MOUNTAINS OF GOLD AND SILVER ARE NOT AS GOOD AS MOUNTAINS OF GREEN AND BLUE

2020. Mountains of Gold and Silver are not as Good as Mountains of Blue and Green, 3D Animation, 9 holographic ventillators, blue tooth sound, 10:41

  

In their work ‘Mountains Of Gold And Silver Are Not As Good As Mountains of Blue And Green’ Zheng Mahler revisit the themes of their 2016 exhibition ‘Mutual Aid’, dealing with automatons, rare earths and trade wars, as a palimpsest for reading the present, drawing historical symmetries between the geopolitics of the 18th century and the present. The trade war between China and Europe in the 18th century which focused on the trade imbalances that resulted from European desires for Chinese commodities like porcelain prefigured the current trade war between the US and China, fought over currencies, technology and rare earths. In the 18th century these geopolitical and material flows intersected through kaolin, the secret ingredient of fine bone porcelain which mystified and eluded European traders, whilst in the 21st century similar desires circulate around the scarcity of rare earth elements, mined from the very same vast quarries around Jingdezhen in Jiangxi province, like cerium [Ce], lanthanum [La], gadolinium [Gd], neodymium [Nd]+ used in both electronic and green tech industries.

 

This ongoing historical and contemporary relationship between China and the West, where the mutual preoccupation and desire for goods beholden with magical properties, whether of earth or technology, draws in a new urgent concern for ecological impacts of the rare earth industries. We examine the relationship between the state sanctioned ‘Rare Earths Kingdom’ of Ganzhou, Jiangxi province, whose countryside has been contaminated with poisonous chemicals used in both state owned and illicit rare earth mines that ensures Chinese dominance of the global industry, together with global appetites for rare earth elements and environmental technologies within free trade practices. The global ecologically-conscious drive for environmental technologies (wind turbines, engines of hybrid and electric vehicles, solar panels) is predicated on the essential role of rare earths in this economy, which creates a circular logic of complicity and exploitation that is the paradox of contemporary capitalism.
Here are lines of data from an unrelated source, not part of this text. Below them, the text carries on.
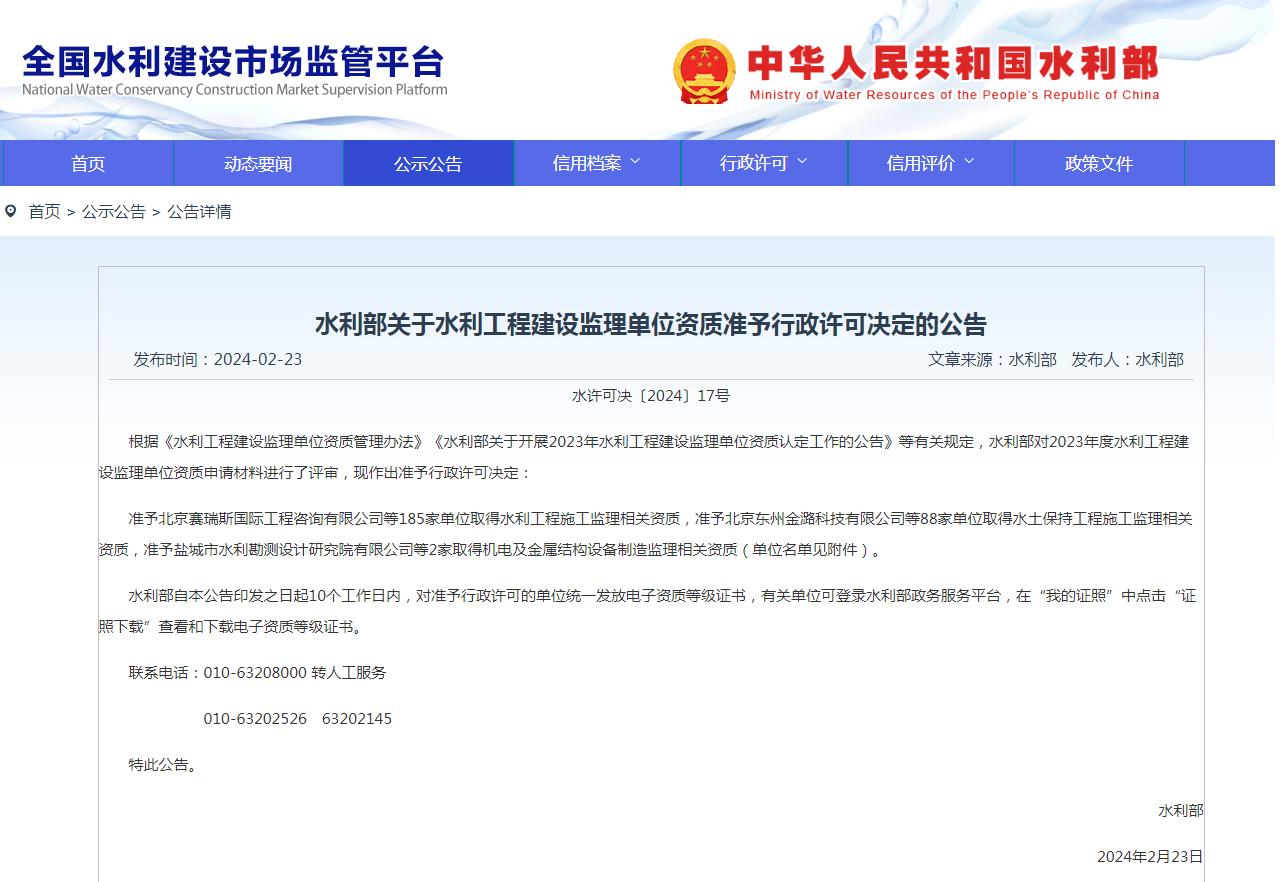Select the 公示公告 navigation tab
This screenshot has width=1283, height=882.
point(428,164)
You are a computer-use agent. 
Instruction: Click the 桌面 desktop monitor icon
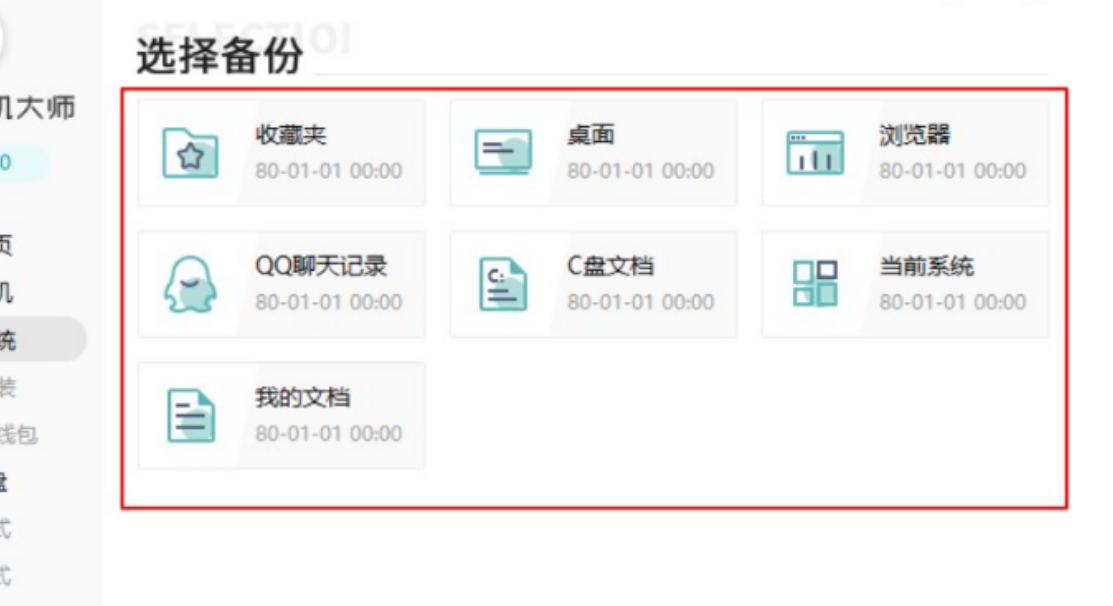coord(502,153)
However, it’s within this paradox that Zheng Mahler unearth bubbles of protest for ecological re-valuation (the title of the piece is taken from a protest slogan of villagers affected by the rare earths mining industry in Jiangxi) and alternative mining practices in partnership with symbiotic entities that could aid to engender a radical rethinking of what ‘economy’ could mean.

 

The work explores the human, bacterial, mineral, chemical, technological and economic roles of actors within these relations in which chemicals used to leech rare earths from the soil become a toxic effluent contaminating waterways and bodies which belie their instrumentalisation in ‘environmental technologies’. Taking the notion of surveillance, an underpinning feature of the state apparatus, as an artistic strategy but widening its temporal and ontological scope, Zheng Mahler present an experience of ‘listening in’ on a conversation between a series of porcelain pots produced in Jingdezhen and an installation of 3D technological and mineral objects generated by holographic fans as examples of Chinese indigenous shanzhai technology. The work conjures a ghostly object-opera that morphs and sings through text to speech generators the strands of intersecting narratives within Zheng Mahler’s research as they devise clandestine strategies to escape current modes of ‘production-extraction’ through speculative reorientations towards ‘caretaking economies’.